Tout en déroulant le cordon ténu de l’instrument, il commence déjà à fomenter ses premières théories, sans bien comprendre quel mal étrange impacte sa nouvelle patiente. Les noms de plusieurs pathologies s’égrènent dans son cerveau formé à ce type de repérage, mais aucun ne paraît compatible avec l’état physique d’Astaad, qui semble n’avoir aucune difficulté à se déplacer. Quelque chose ne tourne pas rond, ne colle pas. Il redoute déjà de se trouver devant un puzzle gigantesque, un mille pièces aux allures de casse-tête impayable. « C’est normal, d’avoir peur. Si vous avez subi des choses désagréables chaque fois que vous aviez l’intention de venir vous faire soigner, c’est logique d’en garder une sorte de traumatisme. Je crois en effet moi aussi qu’à quatorze ou quinze ans, on peut toujours être considéré comme un enfant. Vous n’auriez pas dû endurer ça, et je ne vous blâmerai jamais pour vos réactions épidermiques. Je sais que ce n’est pas évident. Mais vous êtes là, maintenant. Vous avez surmonté votre peur. C’est tout ce qui compte. En tout cas, vous pouvez me faire confiance. Je ne vous ausculterai jamais sans votre consentement, et vous êtes libre d’y mettre un terme dès que vous ne vous sentirez plus à votre aise. Ça va être un peu froid », s’excusa-t-il. Il remonta légèrement le débardeur, et l’embout métallique trouva rapidement la surface lisse et veloutée. Il fronça les sourcils. Non pas parce qu’il y avait un problème, bien au contraire… « Vous avez un cœur impeccable… Respirez bien à fond, s’il vous plaît. » Concernant le souffle, rien à dire là non plus. Ce n’était pas si étonnant, compte tenu de son âge et de sa forme physique, qui semblait irréprochable. Pourtant, cela ne matchait toujours pas avec l’état qu’elle lui avait décrit et qui, lui, avait l’air plutôt alarmant. « Pour ce qui est de vos cicatrices… vous ne devriez pas en parler ainsi. Elles font partie de vous, d’où qu’elles viennent. Et me concernant, ne vous en faites pas. » Il cita, amusé. « Rien de ce qui est humain ne peut me dégoûter. Les cicatrices sont comme les rides. Elles sont des marqueurs temporels à elles seules. Elles prouvent que vous avez vécu. Il n’y a pas de quoi en avoir honte. »
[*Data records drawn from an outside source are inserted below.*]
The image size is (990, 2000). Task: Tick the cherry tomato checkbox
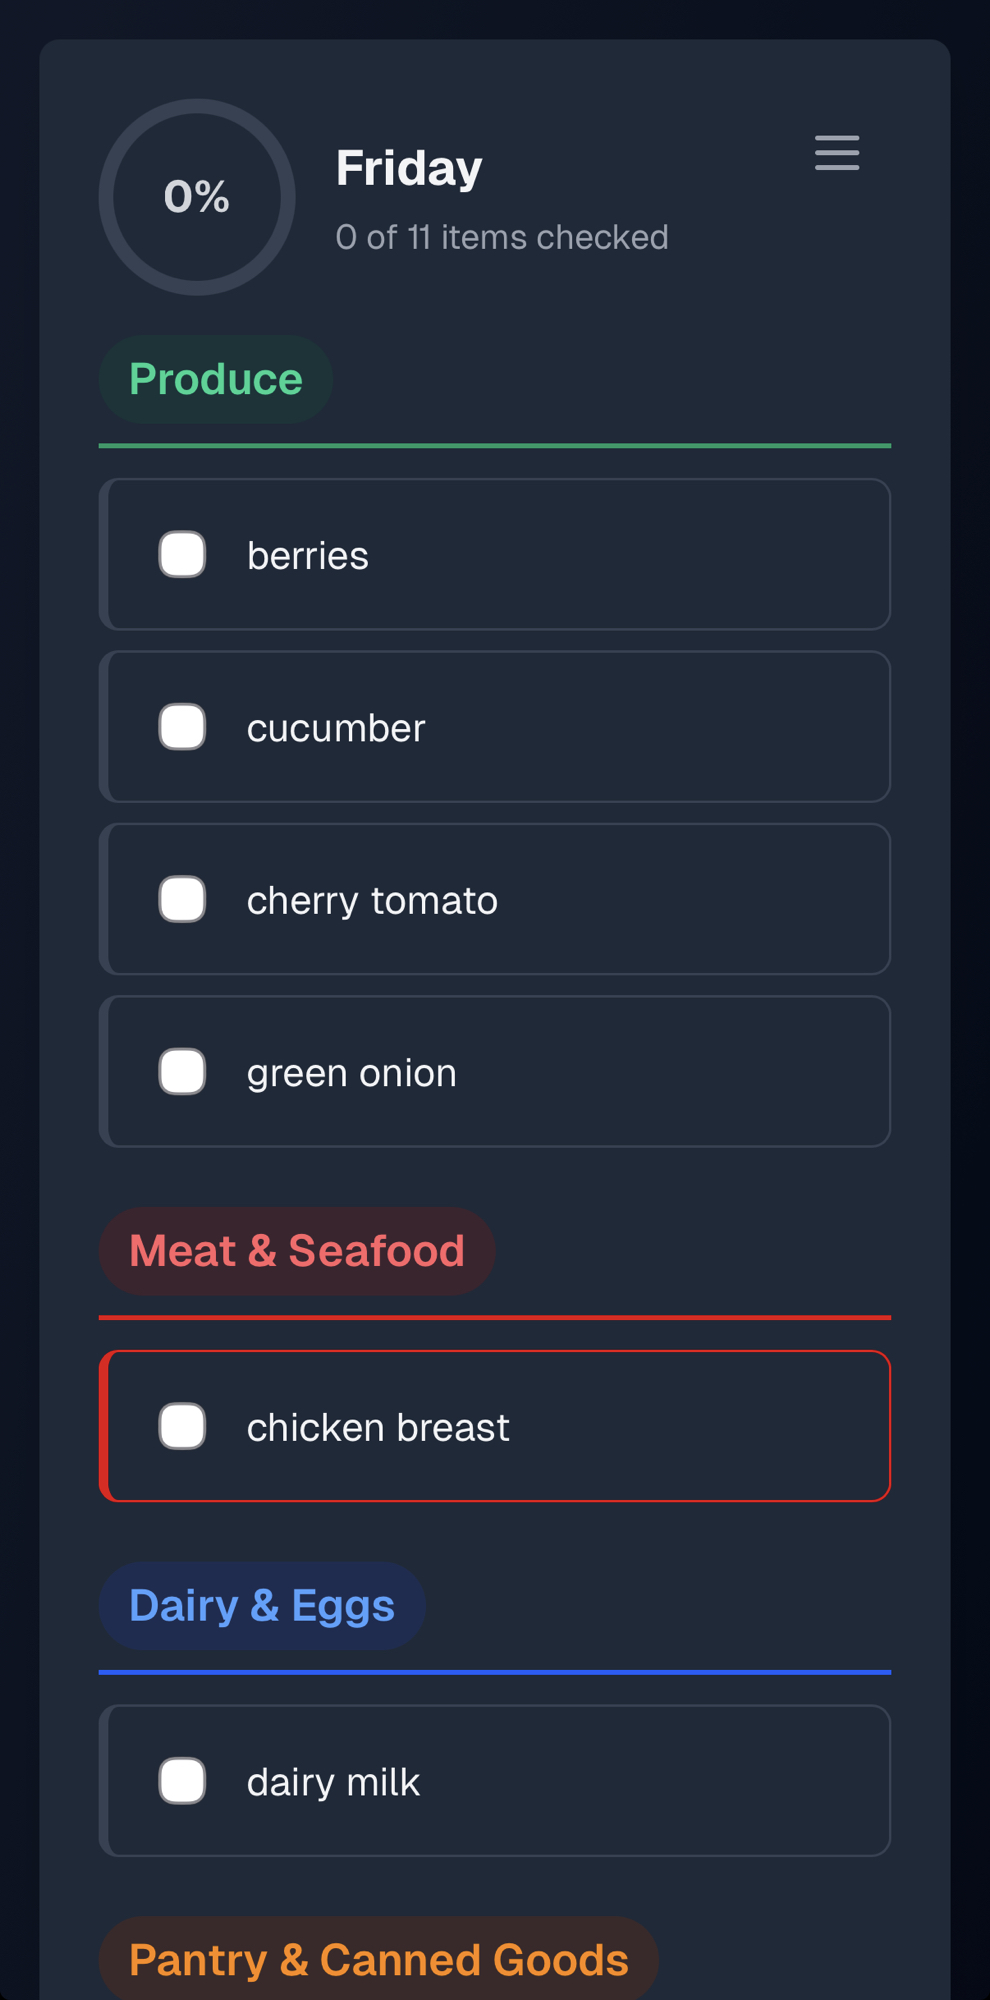[182, 899]
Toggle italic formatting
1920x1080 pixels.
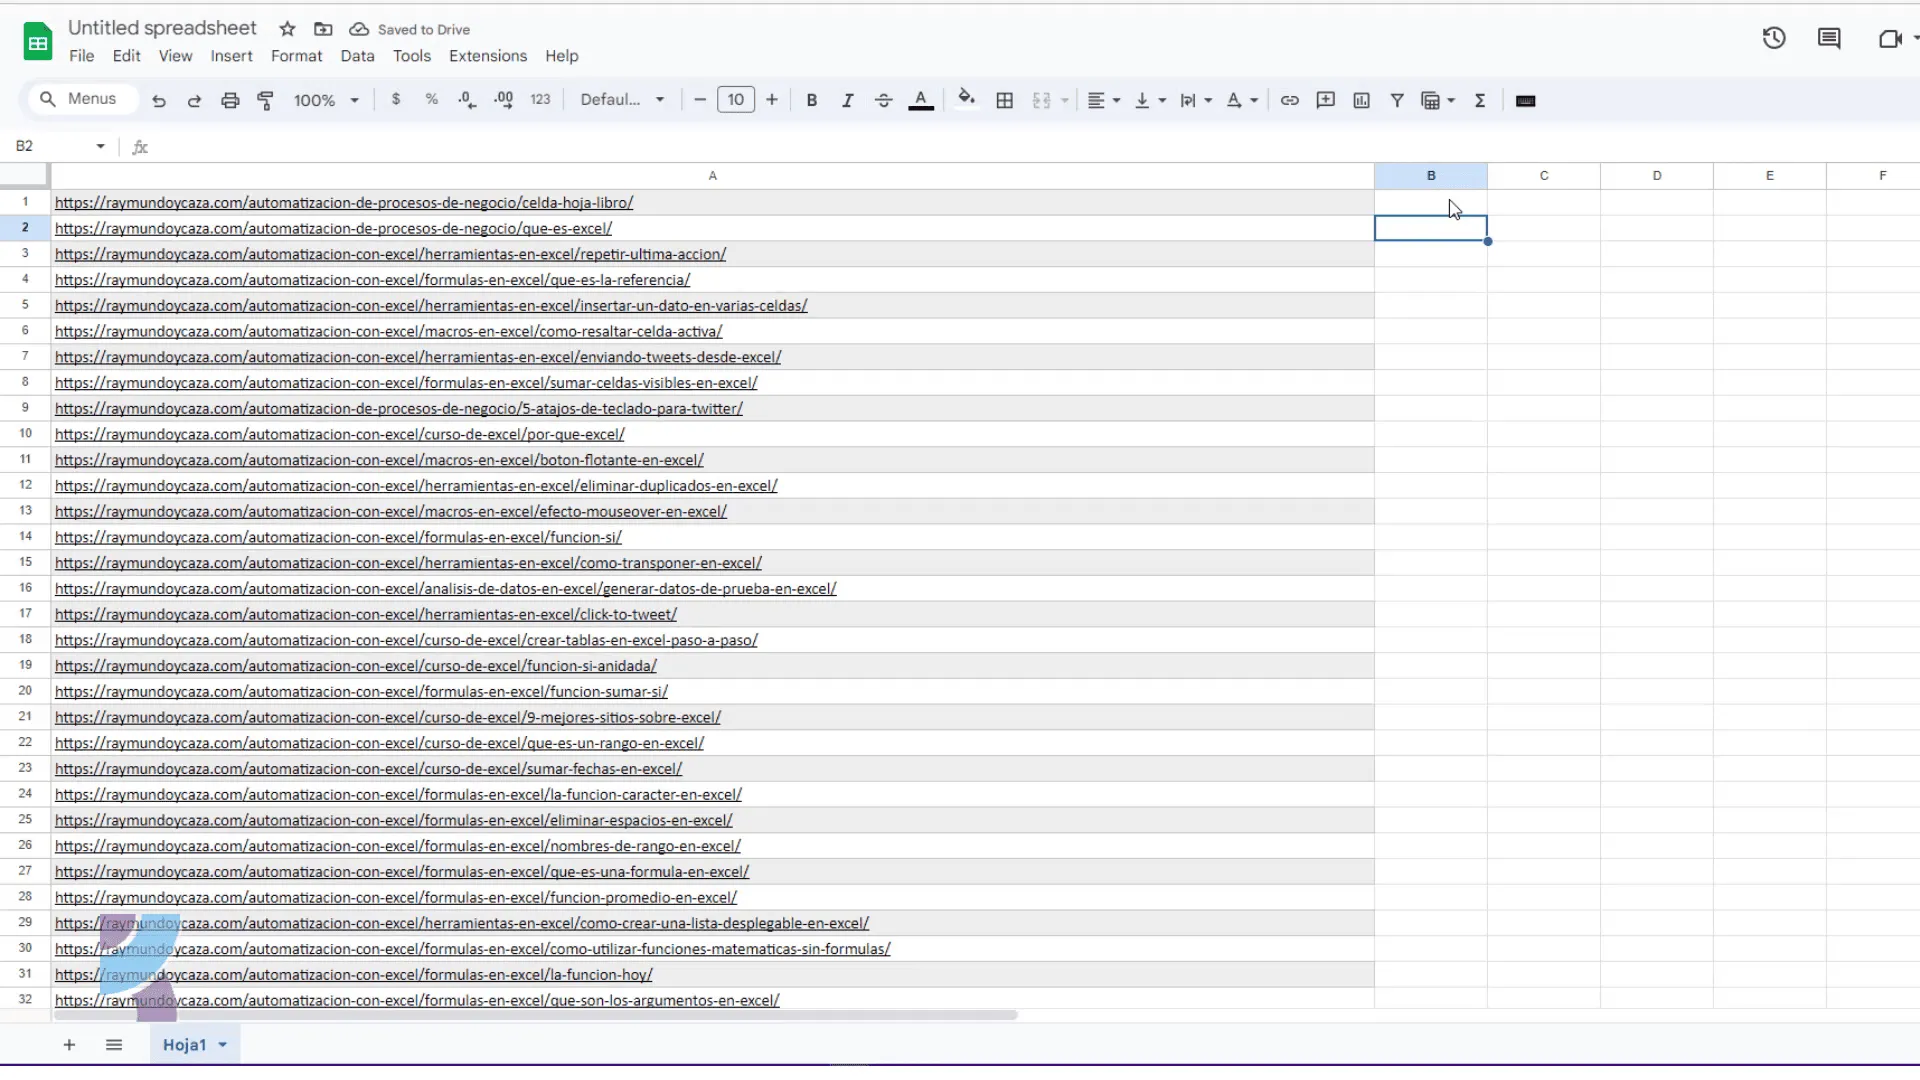[847, 101]
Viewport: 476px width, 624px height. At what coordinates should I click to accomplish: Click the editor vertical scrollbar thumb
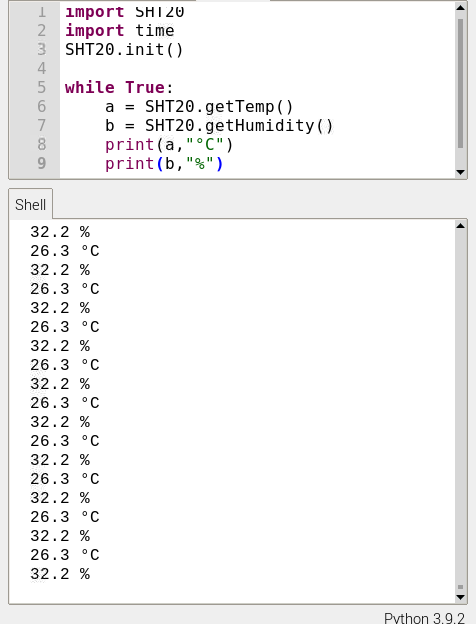pyautogui.click(x=460, y=84)
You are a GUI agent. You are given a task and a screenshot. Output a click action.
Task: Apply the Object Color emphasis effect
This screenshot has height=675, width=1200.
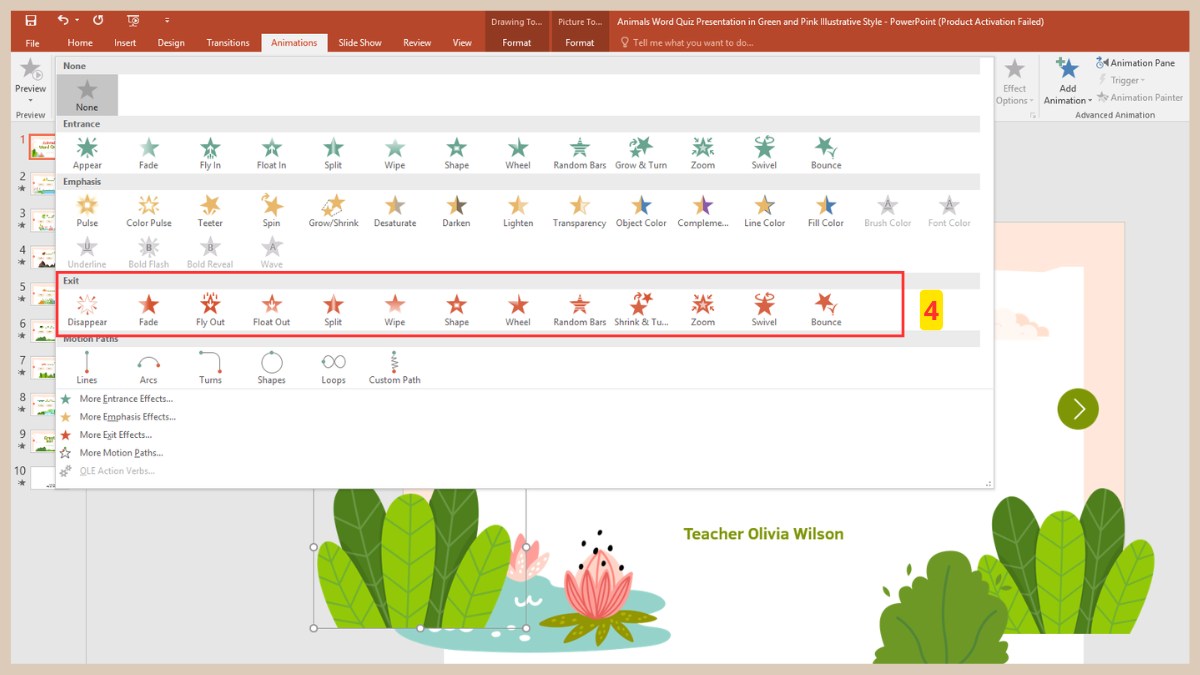[x=641, y=208]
Il écouta encore un peu, puis se recula et retira l’appareil de ses oreilles. Puis, il saisit de quoi prendre la tension à Astaad. « Tendez votre bras, s’il vous plaît. » Il enferma le membre dans sa gangue de plastique, et entreprit de le faire gonfler, à grands renforts de pompes précises et rapides. « Vous avez une tension un peu élevée, mais je mets ça sur le compte du stress… rien d’inquiétant, là non plus. »
Il la libéra, puis s’écarta d’un pas, croisant les bras contre son torse. Il réfléchissait, tout en considérant la mine penaude de l’étrangère en face de lui. « Vous êtes certaine que vous ne me cachez rien ? Allez-y. Je n’ai pas envie de vous voir débourser une fortune tout ça pour une batterie d’examens dont certains ne seraient pas utiles. Vous me parlez de douleurs chroniques, c’est cela ? Quand est-ce que vous avez mal ? Est-ce qu’elles arrivent subitement, ou est-ce une activité, des mouvements, une pratique sportive, peut-être, qui les réveille ? J’ai besoin que vous m’aidiez un peu. » Pour parachever de la rassurer, il lui offrit le plus gentil sourire dont il était capable, sans avoir à user de manipulation pour autant. Juste un petit coup de pouce, à l’image de ses paumes qui étaient restées douces et bienveillantes, avec elle.